What these relationships indicate about contracting posture and maturity

  • Contracting posture: Auditor rotation from Audit Alliance LLP to Assentsure PAC signals an active governance decision by the audit committee. For a microcap like Dogness, that kind of rotation is a material governance event and should be treated as a signal that the board is managing external verification relationships rather than leaving them static.

  • Concentration and criticality: With limited institutional ownership (around 2% institutions) and high insider ownership (≈26%), external auditors serve an outsized role in independent assurance. Audit engagements are critical to investor trust and to the company’s ability to raise capital or renegotiate vendor terms.

  • Maturity: The company’s financial profile (negative operating margins, negative EPS, and small market cap) indicates immature profitability. The audit record shows consecutive year audits by Audit Alliance through FY2025, then the committee’s appointment of Assentsure PAC for FY2026, which indicates a transitional phase rather than long-term auditor entrenchment.

Note that there are no explicit contractual constraints listed in the supplier/relationship dataset — this absence itself is a company-level signal that the public record does not disclose supplier-side contractual limits or guarantees.

For an actionable governance monitor and deeper supplier risk analysis, see https://nullexposure.com/.

Investment implications — what investors should price in

  • Governance risk premium: Auditor turnover at a small-cap company with negative margins increases short-term governance risk. Investors should price in a modest governance premium until the new auditor completes their first year and issues clean audit opinions.

  • Liquidity and financing sensitivity: Dogness’s small market cap and negative profitability make the company sensitive to financing and supplier credit terms; robust external audits reduce counterparties’ perceived risk and help preserve access to trade credit.

  • Concentration of oversight: Low institutional ownership means fewer external monitors; the audit committee and independent auditor provide primary external checks. Investors should track audit reports, management letters, and related-party disclosures in successive filings to validate improvements in controls and transparency.

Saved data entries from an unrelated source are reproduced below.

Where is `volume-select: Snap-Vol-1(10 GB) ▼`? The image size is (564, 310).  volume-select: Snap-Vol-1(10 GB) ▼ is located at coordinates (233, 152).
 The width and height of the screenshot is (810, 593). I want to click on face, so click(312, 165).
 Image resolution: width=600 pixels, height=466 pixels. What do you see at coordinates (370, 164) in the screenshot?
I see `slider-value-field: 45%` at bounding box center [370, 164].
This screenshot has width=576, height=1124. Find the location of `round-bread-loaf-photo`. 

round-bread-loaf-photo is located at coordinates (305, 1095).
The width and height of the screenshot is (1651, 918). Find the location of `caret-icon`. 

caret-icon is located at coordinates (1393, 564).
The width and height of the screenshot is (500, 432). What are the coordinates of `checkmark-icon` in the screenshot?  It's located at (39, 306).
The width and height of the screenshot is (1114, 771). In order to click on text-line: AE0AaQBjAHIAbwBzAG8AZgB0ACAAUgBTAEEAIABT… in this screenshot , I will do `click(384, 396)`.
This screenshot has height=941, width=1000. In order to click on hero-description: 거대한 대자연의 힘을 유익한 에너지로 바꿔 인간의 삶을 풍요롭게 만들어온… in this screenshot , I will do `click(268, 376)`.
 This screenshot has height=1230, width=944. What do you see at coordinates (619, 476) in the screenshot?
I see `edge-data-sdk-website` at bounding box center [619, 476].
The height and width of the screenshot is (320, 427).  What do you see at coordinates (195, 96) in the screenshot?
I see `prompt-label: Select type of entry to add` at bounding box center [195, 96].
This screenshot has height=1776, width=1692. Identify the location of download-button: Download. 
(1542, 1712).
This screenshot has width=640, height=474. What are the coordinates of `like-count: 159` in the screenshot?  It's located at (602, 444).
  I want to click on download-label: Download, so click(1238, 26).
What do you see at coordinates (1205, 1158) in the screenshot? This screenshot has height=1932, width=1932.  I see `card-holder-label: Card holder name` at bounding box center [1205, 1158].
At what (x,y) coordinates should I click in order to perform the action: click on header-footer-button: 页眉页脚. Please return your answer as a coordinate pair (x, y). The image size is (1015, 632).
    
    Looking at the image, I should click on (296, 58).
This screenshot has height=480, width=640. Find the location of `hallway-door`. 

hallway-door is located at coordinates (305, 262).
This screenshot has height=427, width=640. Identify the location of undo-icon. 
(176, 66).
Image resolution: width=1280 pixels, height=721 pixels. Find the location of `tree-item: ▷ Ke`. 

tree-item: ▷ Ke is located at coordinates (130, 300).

Practical due diligence checklist for investors and operators

  • Confirm the effective date and scope of the auditor engagement and whether any audit opinion modifications followed the FY2026 audit cycle.
  • Monitor subsequent SEC filings (6-Ks, annual reports) for management’s discussion of internal controls, related-party transactions, and auditor communications.
  • Assess counterparty exposure: vendors, lenders and distributors will value timely, unqualified audits — verify that the new auditor’s footprint and capabilities match Dogness’s cross-border manufacturing model.

Bottom line and recommended actions

Dogness operates a straightforward product-sales business but runs with small scale and negative margins; auditor continuity and transparency are therefore material governance signals. The audit committee’s decision to transition from Audit Alliance LLP — which had multi-year coverage — to Assentsure PAC should prompt investors to watch the next set of audited financials and any auditor communications closely.